Daisy arbeitet bei Valentina Schlee als Saleslady in ihrem Atelier. Allerdings nur, bis sie sich verlobt und dann heiraten wird. Sie ist sich aber nicht sicher ob der ihr zugedachte Mann auch der richtige ist. Viel lieber würde sie bei Christopher, einem aufstrebenden Journalisten, bleiben. Doch gesellschaftlich ist die Verbindung vollkommen undenkbar.

Aber das tut man nicht, dafür wurde sie nicht erzogen. Genau um dieses Fassade aufrecht erhalten geht es vornehmlich in dieser Geschichte rund um Valentina Schlees Atelier. Auch Valentina hält eine Fassade aufrecht, nach außen hin ist sie die mondäne Frau, die die Größen der Gesellschaft mit maßgeschneiderten Kleidern ausstattet, aber innerlich ist sie eine Getriebene.

Im Prinzip zweifelt jeder Charakter an sich und seiner Stellung, aber jeder versucht so gut wie möglich die an ihn gestellten Erwartungen zu erfüllen, egal was es ihn kostet. Joan Weng zeigt dies geschickt durch Perspektivwechsel, bei denen jeder einmal seinen Moment bekommt und die Leser hinter die Fassade schauen können.

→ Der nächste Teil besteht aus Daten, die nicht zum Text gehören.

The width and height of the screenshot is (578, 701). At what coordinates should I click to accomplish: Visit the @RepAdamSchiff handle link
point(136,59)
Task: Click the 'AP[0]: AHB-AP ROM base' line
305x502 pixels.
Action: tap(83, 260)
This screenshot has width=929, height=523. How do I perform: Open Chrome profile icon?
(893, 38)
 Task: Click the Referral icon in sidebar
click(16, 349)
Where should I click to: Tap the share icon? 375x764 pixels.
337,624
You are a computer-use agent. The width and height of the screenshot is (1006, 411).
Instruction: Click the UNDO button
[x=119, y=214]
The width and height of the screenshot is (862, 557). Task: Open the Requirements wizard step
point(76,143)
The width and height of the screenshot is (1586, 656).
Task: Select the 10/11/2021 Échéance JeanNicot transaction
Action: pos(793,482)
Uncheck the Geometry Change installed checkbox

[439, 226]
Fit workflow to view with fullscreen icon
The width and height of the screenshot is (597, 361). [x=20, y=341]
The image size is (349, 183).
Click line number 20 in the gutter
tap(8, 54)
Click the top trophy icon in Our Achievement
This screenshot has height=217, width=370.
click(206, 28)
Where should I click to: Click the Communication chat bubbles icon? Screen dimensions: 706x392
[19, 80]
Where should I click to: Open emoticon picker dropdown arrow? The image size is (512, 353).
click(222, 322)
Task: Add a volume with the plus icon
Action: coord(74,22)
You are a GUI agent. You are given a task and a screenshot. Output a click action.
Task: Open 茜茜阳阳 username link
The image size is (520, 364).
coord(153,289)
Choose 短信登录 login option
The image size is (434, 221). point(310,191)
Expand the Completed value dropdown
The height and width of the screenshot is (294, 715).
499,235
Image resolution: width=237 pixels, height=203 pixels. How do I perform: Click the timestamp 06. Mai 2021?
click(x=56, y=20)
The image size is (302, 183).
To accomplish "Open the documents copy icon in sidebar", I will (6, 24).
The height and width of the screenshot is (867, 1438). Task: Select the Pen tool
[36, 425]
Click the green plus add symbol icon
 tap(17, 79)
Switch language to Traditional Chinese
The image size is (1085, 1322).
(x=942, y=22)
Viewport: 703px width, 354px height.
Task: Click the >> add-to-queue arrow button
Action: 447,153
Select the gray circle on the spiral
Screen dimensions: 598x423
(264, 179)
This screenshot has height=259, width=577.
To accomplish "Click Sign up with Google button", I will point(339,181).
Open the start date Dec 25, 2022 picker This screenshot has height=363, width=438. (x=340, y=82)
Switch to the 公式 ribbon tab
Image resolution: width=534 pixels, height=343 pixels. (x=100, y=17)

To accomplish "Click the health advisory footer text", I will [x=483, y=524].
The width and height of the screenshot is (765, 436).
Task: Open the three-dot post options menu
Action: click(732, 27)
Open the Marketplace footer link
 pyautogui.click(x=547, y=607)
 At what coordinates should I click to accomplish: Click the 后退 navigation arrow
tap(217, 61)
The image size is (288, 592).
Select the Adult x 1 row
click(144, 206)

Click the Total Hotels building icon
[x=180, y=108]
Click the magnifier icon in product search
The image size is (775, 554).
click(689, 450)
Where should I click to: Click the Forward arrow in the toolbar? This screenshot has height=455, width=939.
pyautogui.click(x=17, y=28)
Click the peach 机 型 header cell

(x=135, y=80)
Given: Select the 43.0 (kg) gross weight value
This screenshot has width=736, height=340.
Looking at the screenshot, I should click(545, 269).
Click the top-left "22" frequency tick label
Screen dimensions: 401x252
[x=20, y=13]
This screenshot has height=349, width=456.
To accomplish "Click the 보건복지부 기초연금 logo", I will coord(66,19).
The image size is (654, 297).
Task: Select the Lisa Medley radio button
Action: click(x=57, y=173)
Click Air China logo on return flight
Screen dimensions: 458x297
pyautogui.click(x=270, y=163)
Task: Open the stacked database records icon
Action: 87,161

Ich habe das Buch gerne gelesen, ich konnte mit den Charakteren gut mitfühlen und habe ein wenig einen Einblick in die Gesellschaft New Yorks am Beginn des zweiten Weltkriegs, der noch sehr weit weg ist, bekommen.

Ich kann das Buch daher empfehlen, es eignet sich für einen schönen Lesenachmittag zum Abtauchen in eine andere Zeit.